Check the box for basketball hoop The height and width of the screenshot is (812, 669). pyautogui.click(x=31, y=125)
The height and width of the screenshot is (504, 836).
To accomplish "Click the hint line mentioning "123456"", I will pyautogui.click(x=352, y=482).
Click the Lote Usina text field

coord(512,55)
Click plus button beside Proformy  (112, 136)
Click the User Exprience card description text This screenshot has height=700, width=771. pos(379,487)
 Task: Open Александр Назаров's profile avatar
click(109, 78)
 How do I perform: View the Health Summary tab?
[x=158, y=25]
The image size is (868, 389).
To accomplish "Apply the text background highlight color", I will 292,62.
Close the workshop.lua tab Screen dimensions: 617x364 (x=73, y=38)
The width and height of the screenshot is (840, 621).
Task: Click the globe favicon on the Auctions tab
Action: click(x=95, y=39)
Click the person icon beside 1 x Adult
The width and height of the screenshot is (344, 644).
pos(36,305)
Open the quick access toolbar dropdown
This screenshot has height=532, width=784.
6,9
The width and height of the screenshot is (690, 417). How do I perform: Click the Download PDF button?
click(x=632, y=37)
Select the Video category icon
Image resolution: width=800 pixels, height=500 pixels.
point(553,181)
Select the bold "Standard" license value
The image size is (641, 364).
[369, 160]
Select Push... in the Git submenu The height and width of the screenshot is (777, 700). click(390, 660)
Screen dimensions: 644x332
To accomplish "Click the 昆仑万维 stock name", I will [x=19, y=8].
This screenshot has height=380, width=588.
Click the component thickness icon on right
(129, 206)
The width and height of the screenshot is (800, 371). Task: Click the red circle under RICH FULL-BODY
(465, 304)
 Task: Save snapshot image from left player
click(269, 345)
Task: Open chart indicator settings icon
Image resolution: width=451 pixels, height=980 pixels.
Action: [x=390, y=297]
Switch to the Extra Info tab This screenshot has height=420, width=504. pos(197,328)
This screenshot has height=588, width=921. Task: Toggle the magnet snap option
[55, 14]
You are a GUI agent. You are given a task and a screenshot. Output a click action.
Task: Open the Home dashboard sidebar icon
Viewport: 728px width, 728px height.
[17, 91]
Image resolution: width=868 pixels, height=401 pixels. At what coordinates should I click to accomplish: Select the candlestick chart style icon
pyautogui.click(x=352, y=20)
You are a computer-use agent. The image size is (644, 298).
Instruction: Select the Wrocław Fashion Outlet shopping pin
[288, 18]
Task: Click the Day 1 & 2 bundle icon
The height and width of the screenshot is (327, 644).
········
All of the material should be given again, character for character.

Check the box for basketball hoop The height and width of the screenshot is (812, 669). pyautogui.click(x=31, y=125)
The height and width of the screenshot is (504, 836).
To accomplish "Click the hint line mentioning "123456"", I will pyautogui.click(x=352, y=482).
Click the Lote Usina text field

coord(512,55)
Click plus button beside Proformy  (112, 136)
Click the User Exprience card description text This screenshot has height=700, width=771. pos(379,487)
 Task: Open Александр Назаров's profile avatar
click(109, 78)
 How do I perform: View the Health Summary tab?
[x=158, y=25]
The image size is (868, 389).
To accomplish "Apply the text background highlight color", I will 292,62.
Close the workshop.lua tab Screen dimensions: 617x364 (x=73, y=38)
The width and height of the screenshot is (840, 621).
Task: Click the globe favicon on the Auctions tab
Action: click(x=95, y=39)
Click the person icon beside 1 x Adult
The width and height of the screenshot is (344, 644).
pos(36,305)
Open the quick access toolbar dropdown
This screenshot has height=532, width=784.
6,9
The width and height of the screenshot is (690, 417). How do I perform: Click the Download PDF button?
click(x=632, y=37)
Select the Video category icon
Image resolution: width=800 pixels, height=500 pixels.
point(553,181)
Select the bold "Standard" license value
The image size is (641, 364).
[369, 160]
Select Push... in the Git submenu The height and width of the screenshot is (777, 700). click(390, 660)
Screen dimensions: 644x332
To accomplish "Click the 昆仑万维 stock name", I will [x=19, y=8].
This screenshot has height=380, width=588.
Click the component thickness icon on right
(129, 206)
The width and height of the screenshot is (800, 371). Task: Click the red circle under RICH FULL-BODY
(465, 304)
 Task: Save snapshot image from left player
click(269, 345)
Task: Open chart indicator settings icon
Image resolution: width=451 pixels, height=980 pixels.
Action: [x=390, y=297]
Switch to the Extra Info tab This screenshot has height=420, width=504. pos(197,328)
This screenshot has height=588, width=921. Task: Toggle the magnet snap option
[55, 14]
You are a GUI agent. You are given a task and a screenshot. Output a click action.
Task: Open the Home dashboard sidebar icon
Viewport: 728px width, 728px height.
[17, 91]
Image resolution: width=868 pixels, height=401 pixels. At what coordinates should I click to accomplish: Select the candlestick chart style icon
pyautogui.click(x=352, y=20)
You are a computer-use agent. The image size is (644, 298).
Instruction: Select the Wrocław Fashion Outlet shopping pin
[288, 18]
Task: Click the Day 1 & 2 bundle icon
The height and width of the screenshot is (327, 644).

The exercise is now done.